## Task directions
Please write out the lines of the data exactly, beginning with the first and ending with the line containing "Click the blue verified V badge"; leave the pictures behind.
=== Records for the exercise ===
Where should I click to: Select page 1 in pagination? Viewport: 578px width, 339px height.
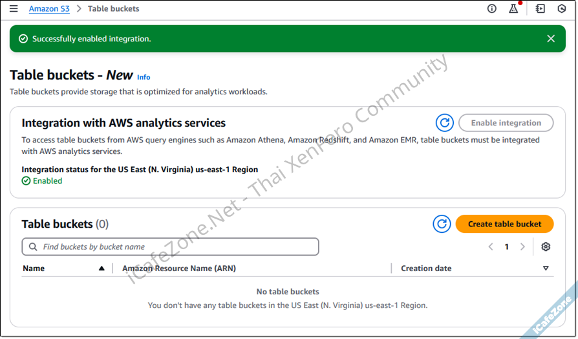(x=506, y=246)
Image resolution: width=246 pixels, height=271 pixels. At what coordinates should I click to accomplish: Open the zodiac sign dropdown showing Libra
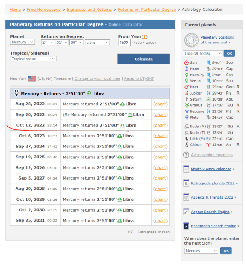pyautogui.click(x=97, y=42)
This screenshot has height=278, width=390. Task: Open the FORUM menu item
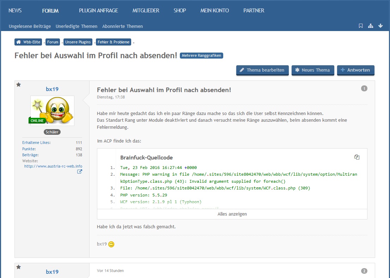tap(50, 11)
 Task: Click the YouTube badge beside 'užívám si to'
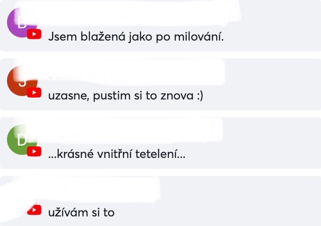coord(34,210)
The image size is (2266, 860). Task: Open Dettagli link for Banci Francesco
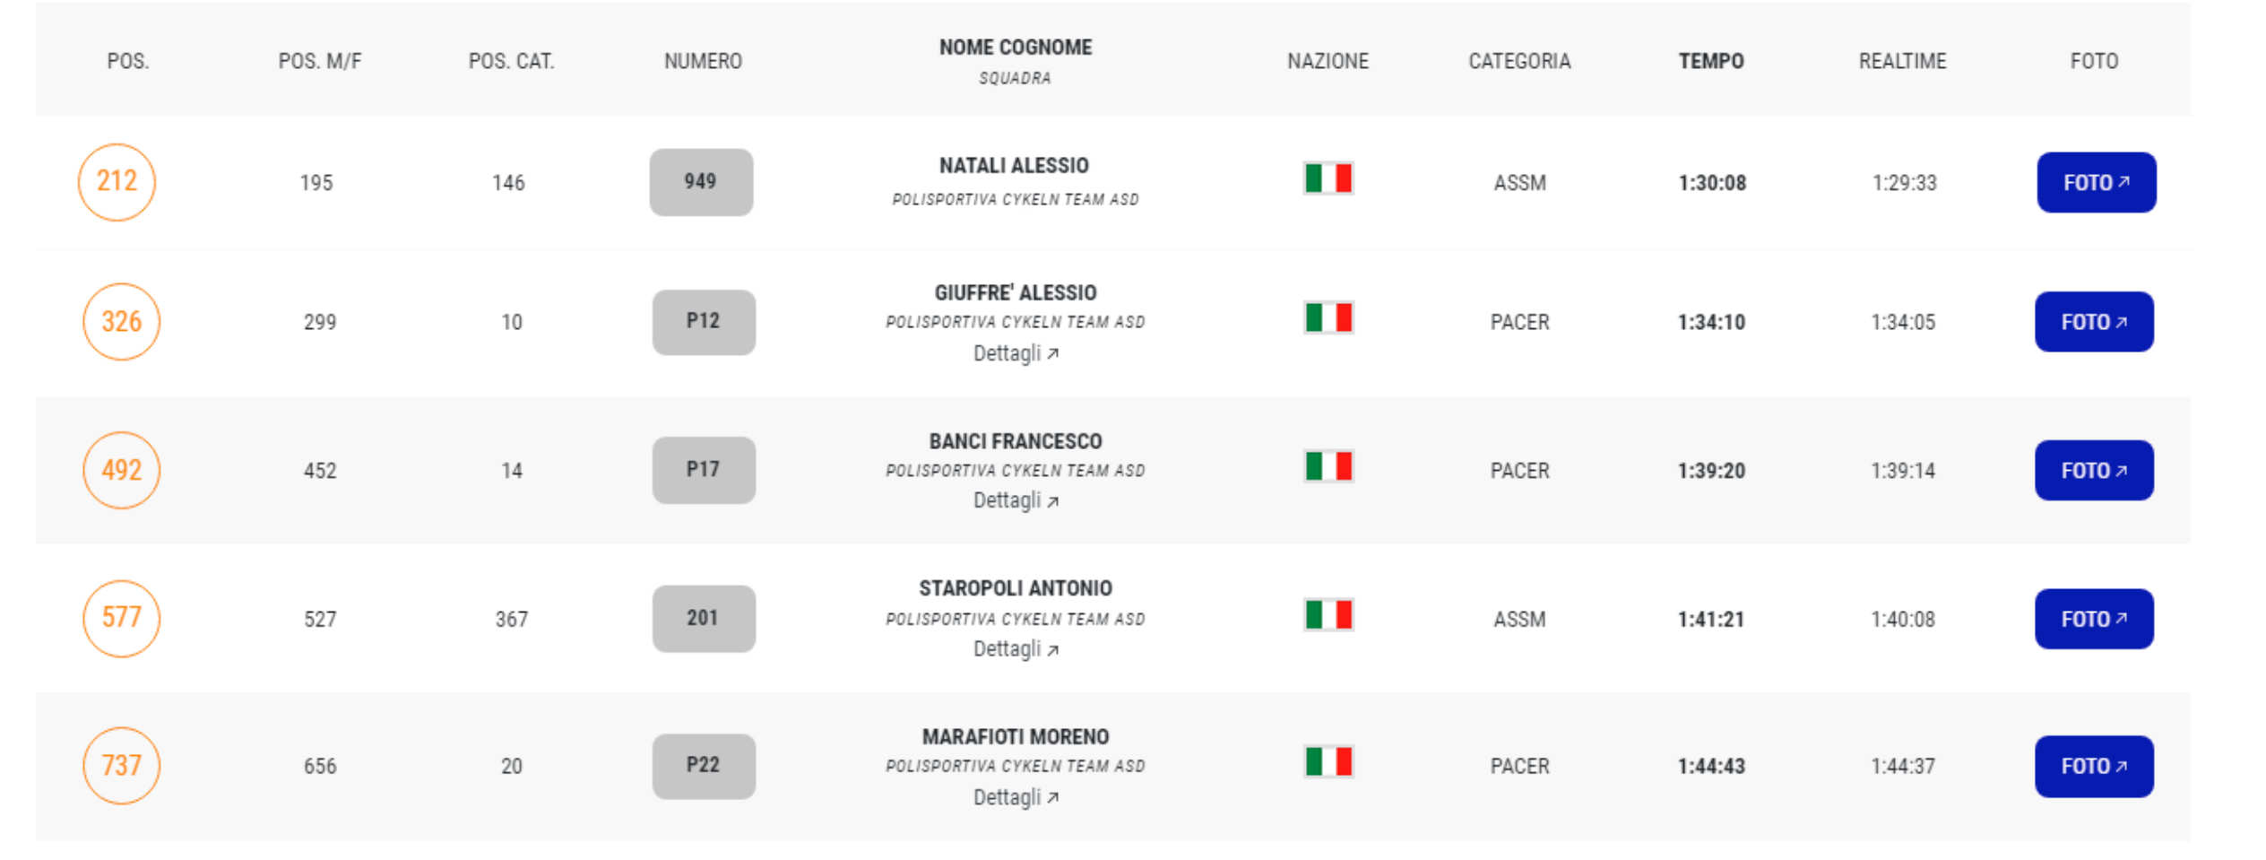point(1016,500)
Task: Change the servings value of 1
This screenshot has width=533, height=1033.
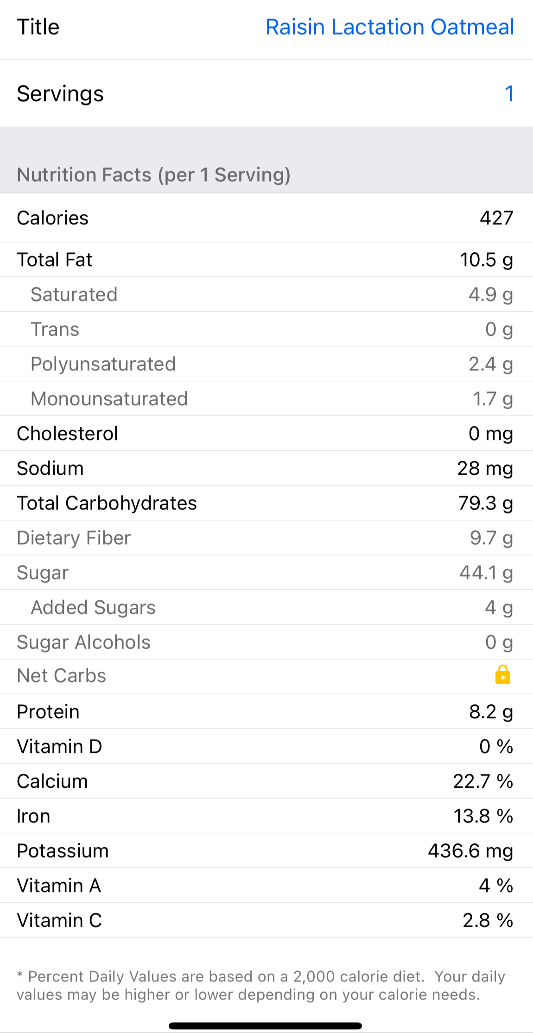Action: pyautogui.click(x=508, y=94)
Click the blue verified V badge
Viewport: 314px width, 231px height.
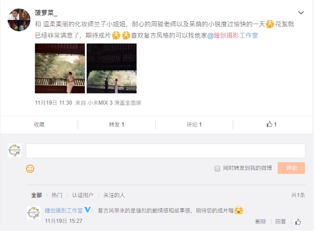point(88,210)
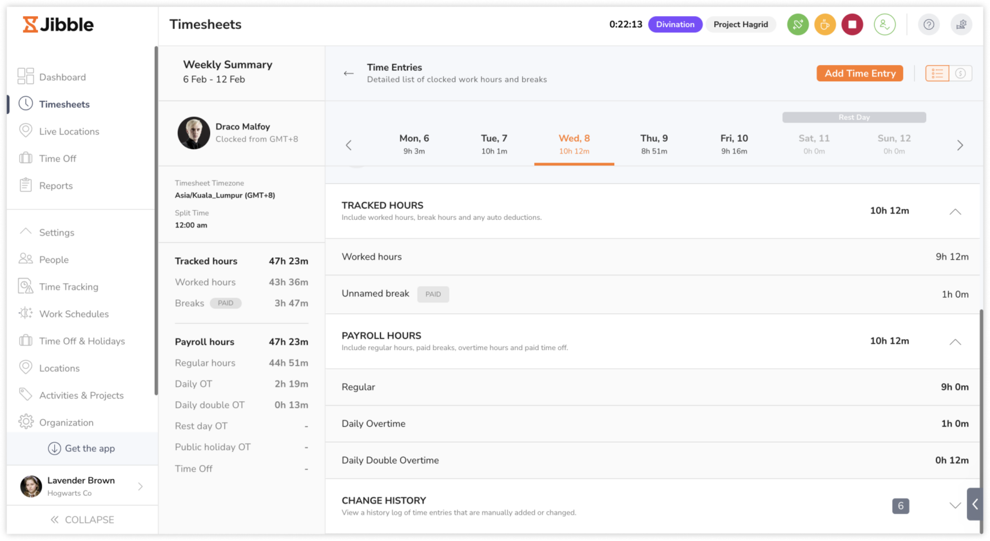Stop the timer with the red stop button
Image resolution: width=990 pixels, height=541 pixels.
[852, 25]
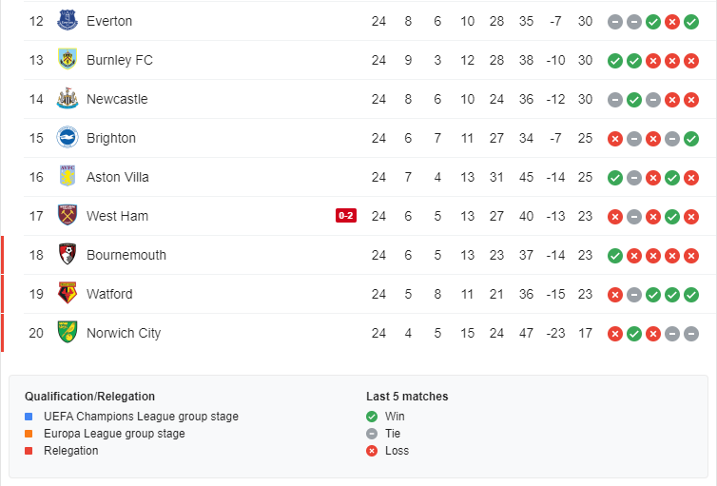Click the Newcastle club crest
Viewport: 717px width, 486px height.
click(67, 99)
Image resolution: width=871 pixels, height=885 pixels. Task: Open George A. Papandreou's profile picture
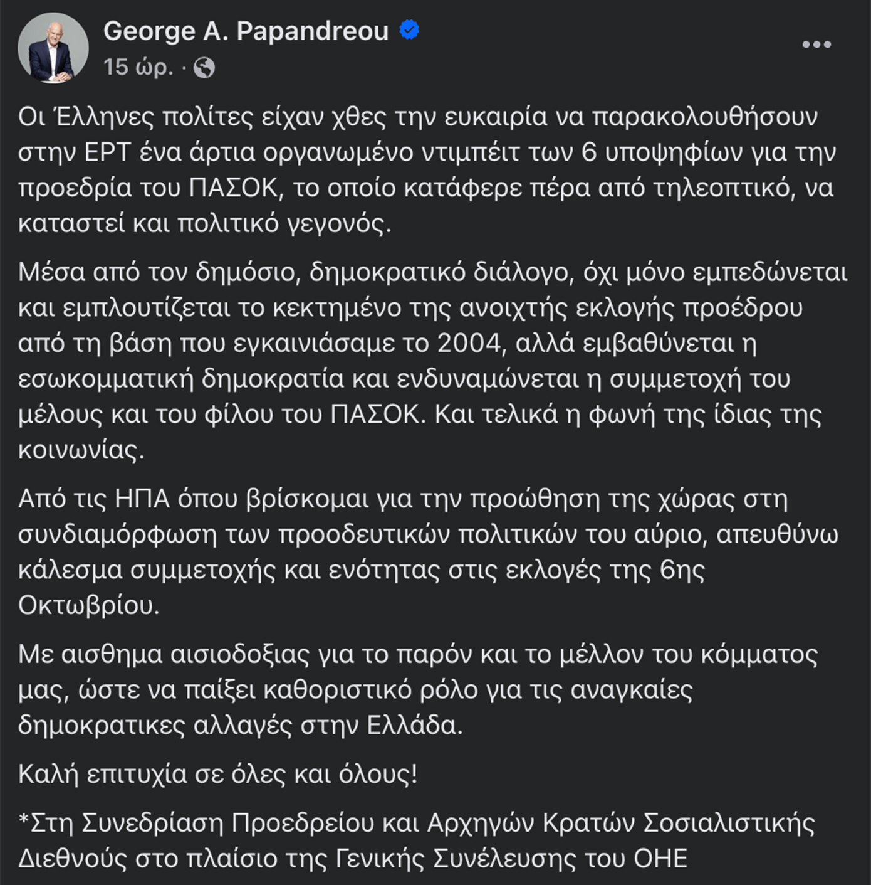[53, 48]
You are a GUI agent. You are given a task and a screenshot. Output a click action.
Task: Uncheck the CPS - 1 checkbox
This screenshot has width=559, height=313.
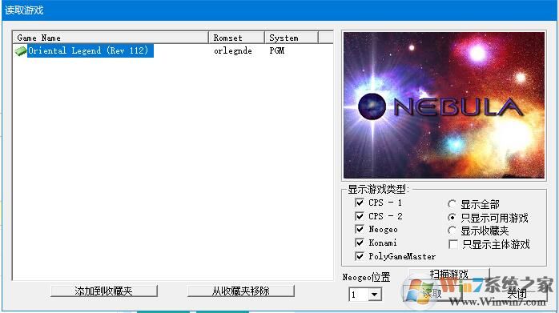(360, 203)
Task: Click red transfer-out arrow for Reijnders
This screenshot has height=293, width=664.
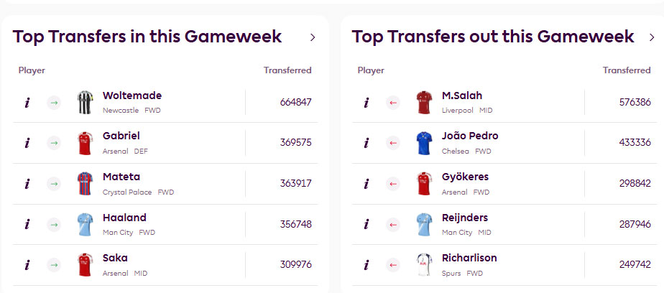Action: coord(393,224)
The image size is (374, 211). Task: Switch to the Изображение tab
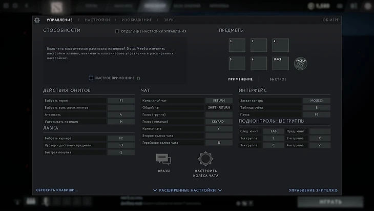(137, 20)
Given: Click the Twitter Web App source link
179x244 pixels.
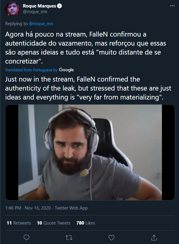Looking at the screenshot, I should (x=71, y=208).
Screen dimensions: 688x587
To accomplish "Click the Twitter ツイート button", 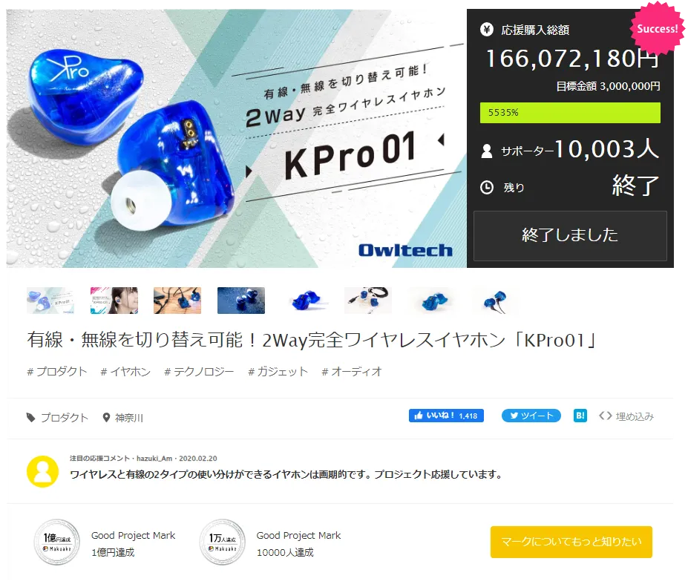I will click(531, 416).
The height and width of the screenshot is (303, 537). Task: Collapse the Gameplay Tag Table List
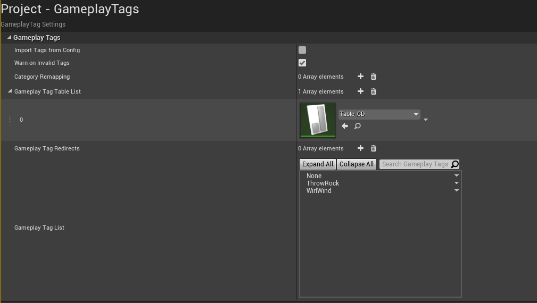click(x=10, y=91)
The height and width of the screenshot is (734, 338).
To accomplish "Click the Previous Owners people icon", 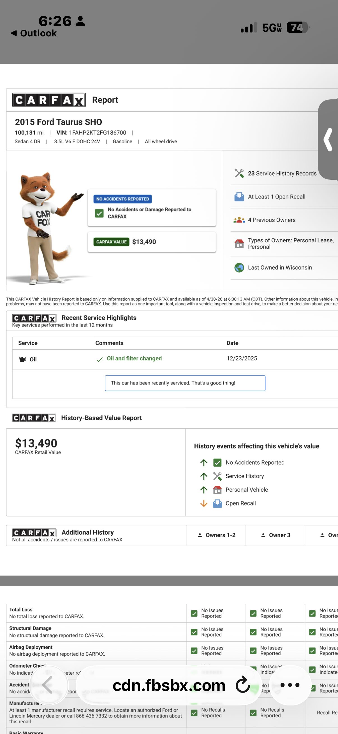I will [239, 220].
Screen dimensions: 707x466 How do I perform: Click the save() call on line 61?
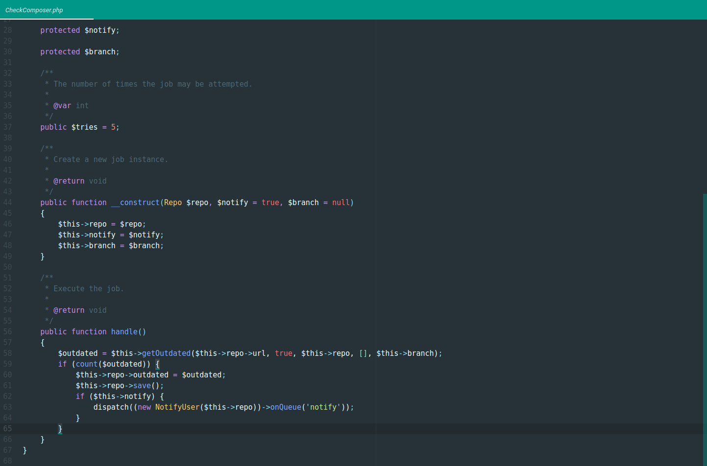[142, 385]
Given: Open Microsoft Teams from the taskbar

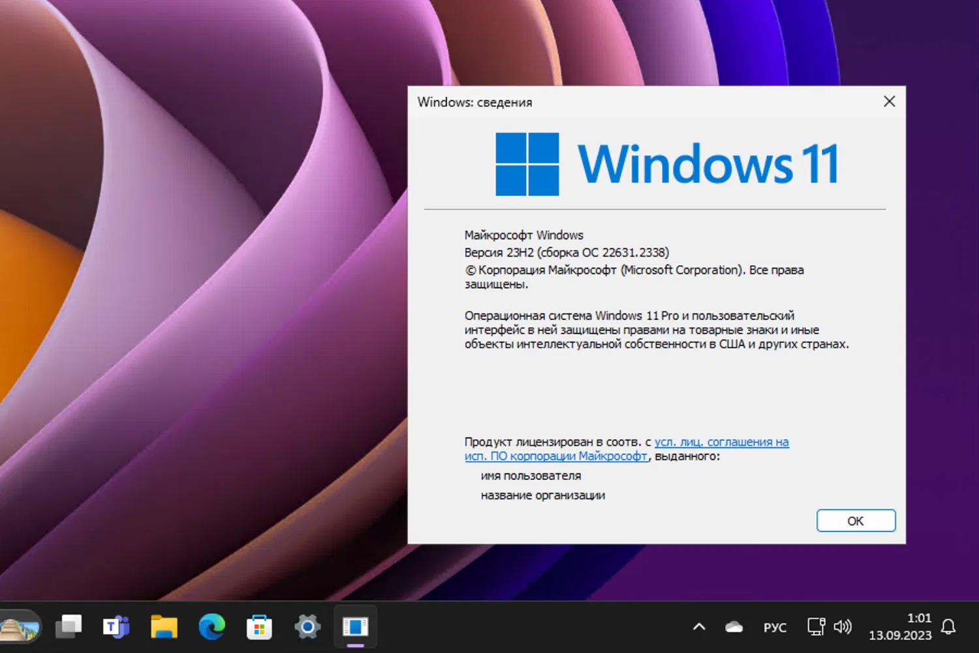Looking at the screenshot, I should tap(116, 627).
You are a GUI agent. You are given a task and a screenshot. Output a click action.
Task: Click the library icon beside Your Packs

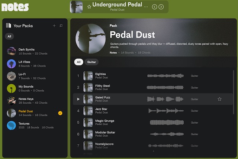[9, 26]
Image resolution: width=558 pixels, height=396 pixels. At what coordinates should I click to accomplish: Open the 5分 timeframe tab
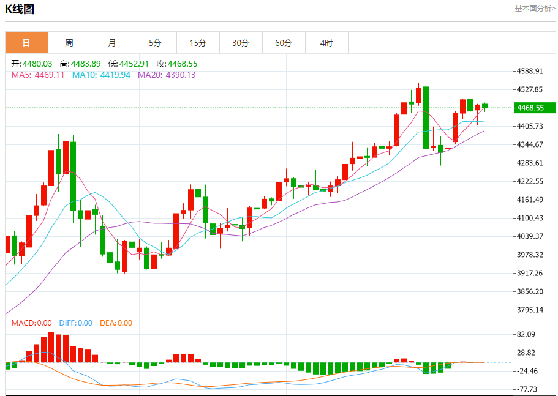(x=155, y=43)
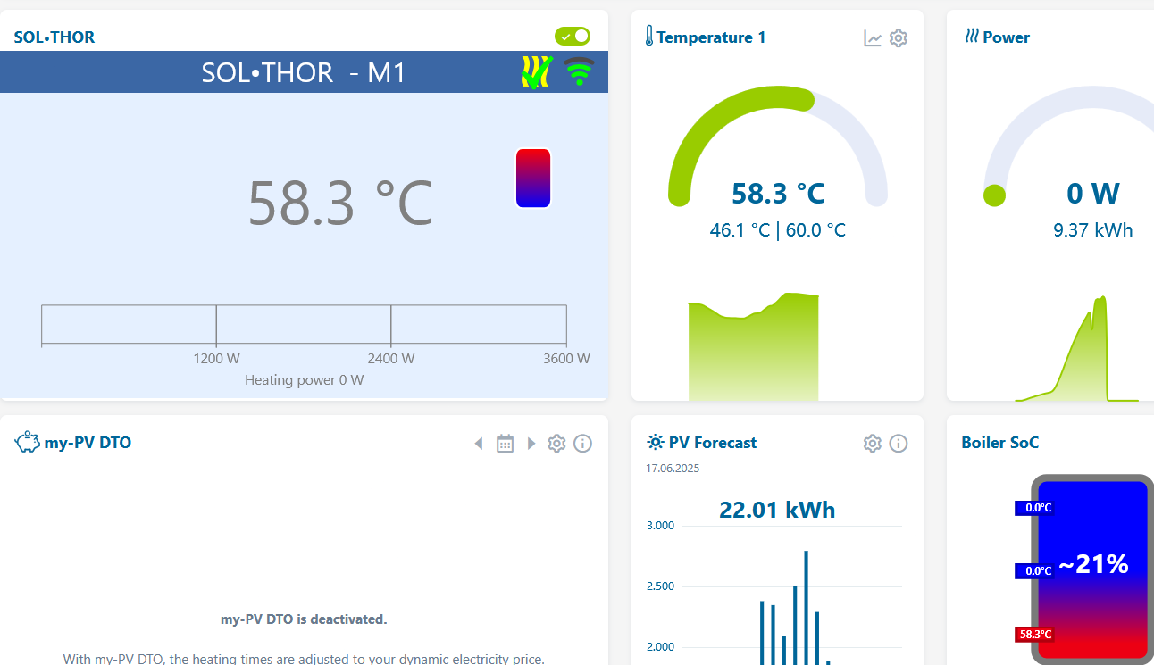
Task: Click the Boiler SoC tank graphic
Action: tap(1092, 569)
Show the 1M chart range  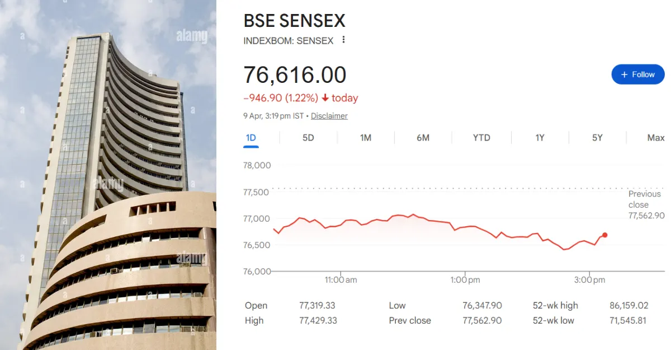point(366,138)
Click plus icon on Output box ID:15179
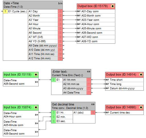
===
## Response area
Where should I click to: Select page 1 in pagination? Viewport: 578px width, 339px height.
(x=506, y=246)
Image resolution: width=246 pixels, height=271 pixels. At what coordinates should I click to accomplish: Open the zodiac sign dropdown showing Libra
pyautogui.click(x=97, y=42)
This screenshot has height=278, width=390. Task: Open the FORUM menu item
tap(50, 11)
 Task: Click the YouTube badge beside 'užívám si to'
coord(34,210)
The image size is (2266, 860). Task: Open Dettagli link for Banci Francesco
point(1016,500)
Task: Change the servings value of 1
This screenshot has width=533, height=1033.
Action: pyautogui.click(x=508, y=94)
Click the blue verified V badge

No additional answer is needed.